This traffic expert wants to change how we park
Scientists and urban planners create virtual reality lab to study the psychology of parking decisions.
You're driving downtown to get to an important meeting. You're a bit frazzled, cappuccino in one hand, while you navigate the city streets with the other. Being late to this appointment is just not an option. So, as you approach your destination, what do you do? Will you spend time circling the area looking for on-street parking that's close to the meeting? Or will you head straight to a sure thing – a parking garage, even though it may be a couple blocks further away?
That may seem like an inconsequential decision in the big scheme of things. But to urban planners, it's of great import. After all, cars that circle the block multiple times looking for a parking space end up congesting traffic and causing more air pollution as they putter around. A city likely would prefer you just head straight to a parking lot.
Thankfully, there are people like Dr. Eran Ben-Elia working on that very issue. A geography professor at Ben-Gurion University in Israel, Ben-Elia has devoted the bulk of his research to studying people's parking habits and why they might choose one spot over another. A niche field, for sure.

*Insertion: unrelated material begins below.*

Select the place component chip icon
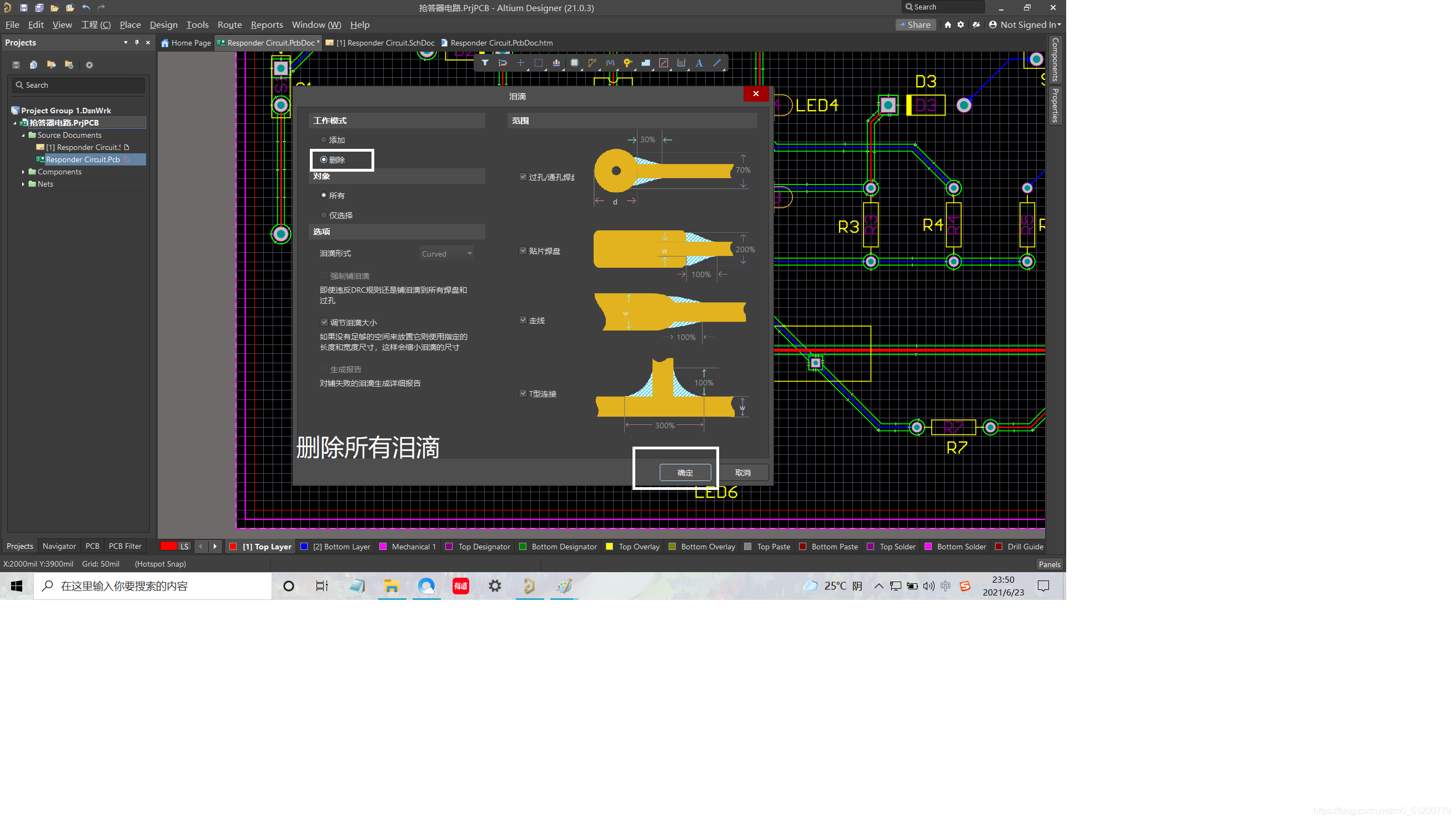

On a recent Tuesday afternoon, he gave us a tour of his high-tech lab, an arcade of sorts. Guests strap on virtual reality glasses, sit down in front of a steering wheel and are instantly transported to a city street. He watches as they make parking decisions in virtual environments. The 47-year-old Tel Aviv native has turned the parking experience into a video game. "Everyone who has played Sim City knows that it's very, very difficult to manage a city," he said.
What he's found is that there are different types of parkers – those who are risk-averse and prefer certainty will head straight to the nearest parking garage for a guaranteed spot, while there are others who take a risk and look for a closer spot on the street. "If you have enough perseverance," he pointed out, "you will find parking."
Ben-Elia, who considers himself a "spatial scientist," was inspired by Daniel Kahneman, the Nobel Prize-winning Israeli psychologist who helped found the field known as behavioral economics. (Bestselling author Michael Lewis wrote a biography of Kahneman and his partner, Israeli professor Amos Tversky, last year.) "The whole thing about transportation is we're trying to understand how people behave under uncertainty," Ben-Elia told us. "Because once you leave your home and you want to go where you go – say to your work, and you're commuting – you're under uncertainty. Because you never know when you really will arrive. You maybe have a clue from previous experience or from a GPS app, but you don't really know."
His research boils down to solving this one question: "We want to see what will convince those cruisers to avoid cruising."
A pilot project in San Francisco called SF Park was working on solving a similar problem in the congested streets of the City by the Bay. They thought if they could raise prices on street parking, it would solve the issue. But their rates were inconsistent and confusing to drivers. Some streets offered one price, while one street over it was less expensive.
Instead, Ben-Elia looks at two data points: occupation rate vs. turnover rate. "These are the two factors that are really important because these are what play the chance that you might find a parking space while you're cruising," he said. Time of day matters, too. At night, when people are already settled in at home, there's less chance of turnover.
His goal is to give the information he finds in his lab to cities and policymakers around the world. In addition to Israel, he has already worked on projects in El Salvador and Venezuela. "They will have much more information to try to do these expensive natural experiments, but with the ingredients for success. That's why games are really important. They re-create an experience which people can relate to, and they get consequences of their decisions."
So what kind of parker is the professor? Is he a risk taker or does he head straight to a parking lot when he comes to the university each day? "Well, I actually don't drive to work," he said with a laugh. "I take the train."